“Irimi: Die wahre Essenz des Aikido”

“Irimi,” by Ellis Amdur

Ich habe kürzlich einen Artikel gelesen, der eine oft verwendete Phrase enthält – “gehe von der Linie weg und betrete.” Diese Phrase vermittelt nicht nur nicht die volle Bedeutung des Konzepts von Irimi (ich gebe zu, dass ich sie selbst verwendet habe), sondern führt auch zu einem falschen Verständnis der Aikido-Technik. Dieser Fehler liegt nicht nur intellektuell, sondern auch physisch vor und liegt wahrscheinlich den angeblich so weit verbreiteten technischen Mängeln im Aikido zugrunde.

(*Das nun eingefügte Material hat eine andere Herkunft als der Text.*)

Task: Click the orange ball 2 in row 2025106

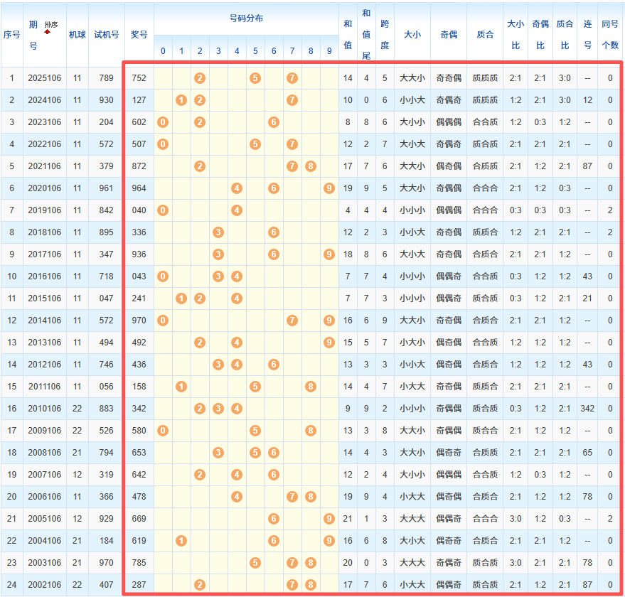Action: pyautogui.click(x=200, y=77)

“Von der Linie weggehen”, zumindest so, wie es die meisten Menschen, die ich beobachtet habe, ausführen, ist reaktiv. Wir treten zur Seite, weichen dem Angriff aus, usw. Irimi wird dann als Gegenangriff in einem Winkel vorgestellt – Kampfkunst als Anwendung von Geometrie, sozusagen.

In Go no sen nimmt man dem anderen die Initiative und die Kontrolle. Stellen Sie sich ein Gespräch vor, bei dem jemand seine Stimme erhebt und mitten in seinem Vortrag halte ich meine Hand hoch und sage: “Kein weiteres Wort. Sei still.” Und sie verstummen. Ein Argument ist reaktiv, zum Beispiel “Ich mag deinen Ton nicht! Und du liegst falsch”, woraufhin sie erneut antworten und ich darauf reagiere. Ein Argument wird oft als verbales Sparring oder verbales Fechten bezeichnet. Go no sen dagegen ist dominant – ein Schnitt, ein Leben.

Ein Ort, an dem wir dies sehen, ist im Kenjutsu, und ein Vorbild dafür ist das Itto-ryu (denken Sie daran, wie eng das Itto-ryu mit dem Daito-ryu verbunden ist). Wenn der Feind zuschlägt, schlage auch ich zu. Nicht “entlang” des gleichen Pfads. AUF DEM SELBEN PFAD. Zwei Objekte können nicht denselben Raum einnehmen, und ich nehme mit mehr Kraft/Geschwindigkeit/Timing/Haltungsstabilität usw. diesen Raum ein. Der Feind wird scheinbar abgelenkt, aber er wird NICHT weggestoßen. Ihm wird einfach nicht erlaubt, diesen Raum einzunehmen. Und oft gibt es keine Tai-sabaki (Bewegung des Körpers von der Linie weg). Es könnte eine geben. Wenn es eine gibt, dann ist sie simultan – nicht eine folgt der anderen. Aber selbst darüber hinaus ist Tai-sabaki keine grundlegende Definition von Irimi, sondern einfach eine Ausgestaltung davon.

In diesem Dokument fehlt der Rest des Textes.